Oczywiście, dobrze byłoby, gdyby przygotowane i przeprowadzone zostały one przez podmioty zewnętrzne, które nie wchodzą w podejrzane kontakty, celem ułatwienia uczestnikom przejścia przez proces weryfikacyjny (jak, przynajmniej z zewnątrz, wygląda to w rzeczonym systemie edukacji).

Chcesz? Pracujesz, piszesz pracę, zdajesz egzamin, awansujesz.

Nie chcesz? Bądź sobie stażystą, czy kontraktowym do końca życia. I zarabiaj zdecydowanie mniej.

Podrzędny urzędnik (świadomie wprowadziłem „rzędność” do tych dwóch słów), choćby „skały …”, jak mawiają (rymując) niektórzy podwórkowi poeci, nie jest w stanie udowodnić, że zasługuje na więcej niż stoisko, jakiegoś tam, referenciny.

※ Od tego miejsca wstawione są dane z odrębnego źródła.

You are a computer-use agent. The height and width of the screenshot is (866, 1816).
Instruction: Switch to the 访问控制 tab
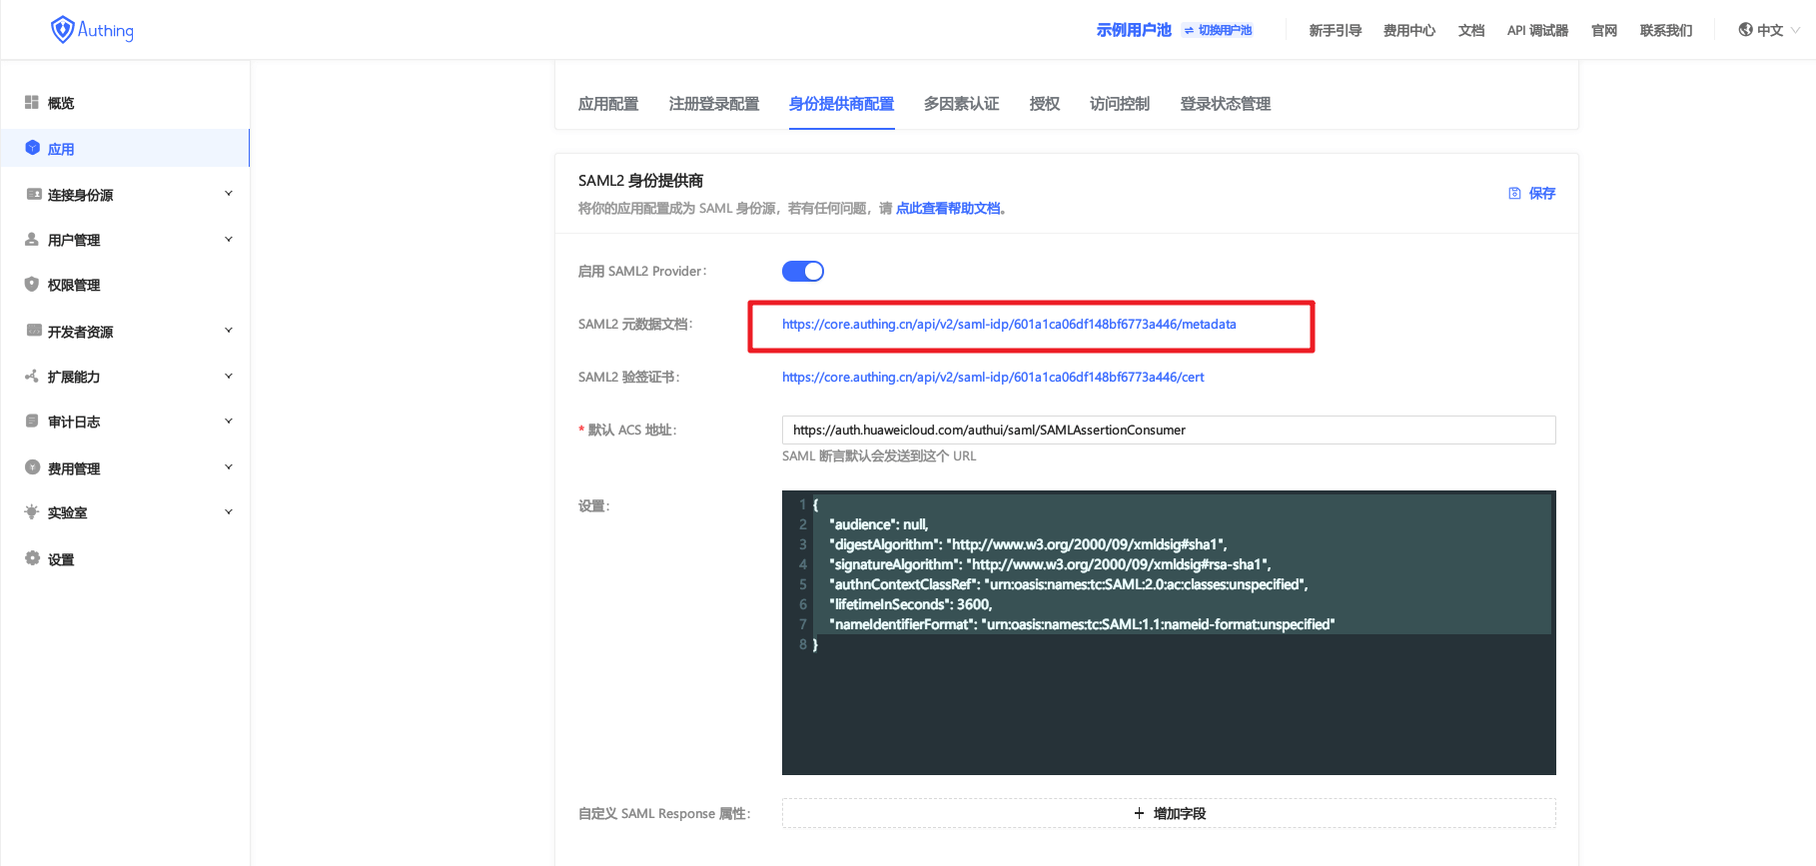[x=1119, y=104]
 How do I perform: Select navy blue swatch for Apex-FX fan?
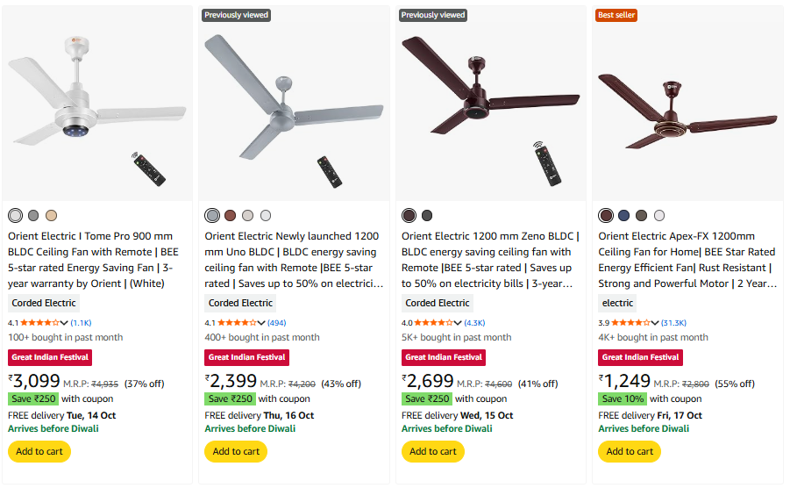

Biedny on, bo cóż może zrobić, skoro od niego samego zależy najmniej? Literatura fachowa prezentuje różne sposoby awansowania w firmach, w których nie obowiązują zasady awansowania. Najciekawsze jest to, że owe „firmy” zdają sobie z tego sprawę, mimo to prowadzą analizy i wysunięte pokazują wnioski.

Cytować ich nie będę, bo każdy je zna. Albo z doświadczenia, albo z opowiadań. Z książek też.

Literatura

Wolny rynek urzędników nie istniał nigdy, bo urząd, jaki by nie był, nie jest nastawiony na zysk. Pieniądze zwykle czerpie, czasami tylko pozyskuje. Skoro nie ma wolnego rynku, nie ma konkurencji. Nie studiowałem ekonomii, ale coś tam z polityki gospodarczej przeczytałem (a nawet egzamin zdałem), więc piszę, co mnie się wydaje.

Dlatego też poziom obsługi klienta bywa różny, co skutkuje odpowiednim usytuowaniem w rankingu przedstawianym oczami (tak zwanej) opinii publicznej.

Mawiał jeden z moich znajomych: „Jak się postarasz, i małpę nauczysz szczekać”. Morał z tego odczytałem, że każda małpa czynności powtarzać może wszelkie, czyli pierwszy – lepszy jest w stanie zrobić byle – co.

Stworzenie czegoś sensownego wymaga jednak albo umiejętności, albo świetnie wykształconej wyobraźni. A najlepiej, gdy jedno i drugie idzie z sobą w parze.

Szkoda, że nie wszyscy (na stanowiskach) są przekonani co do twierdzenia, że miernota zawsze będzie nosiła charakter przeciętności, nędzy i współczucia.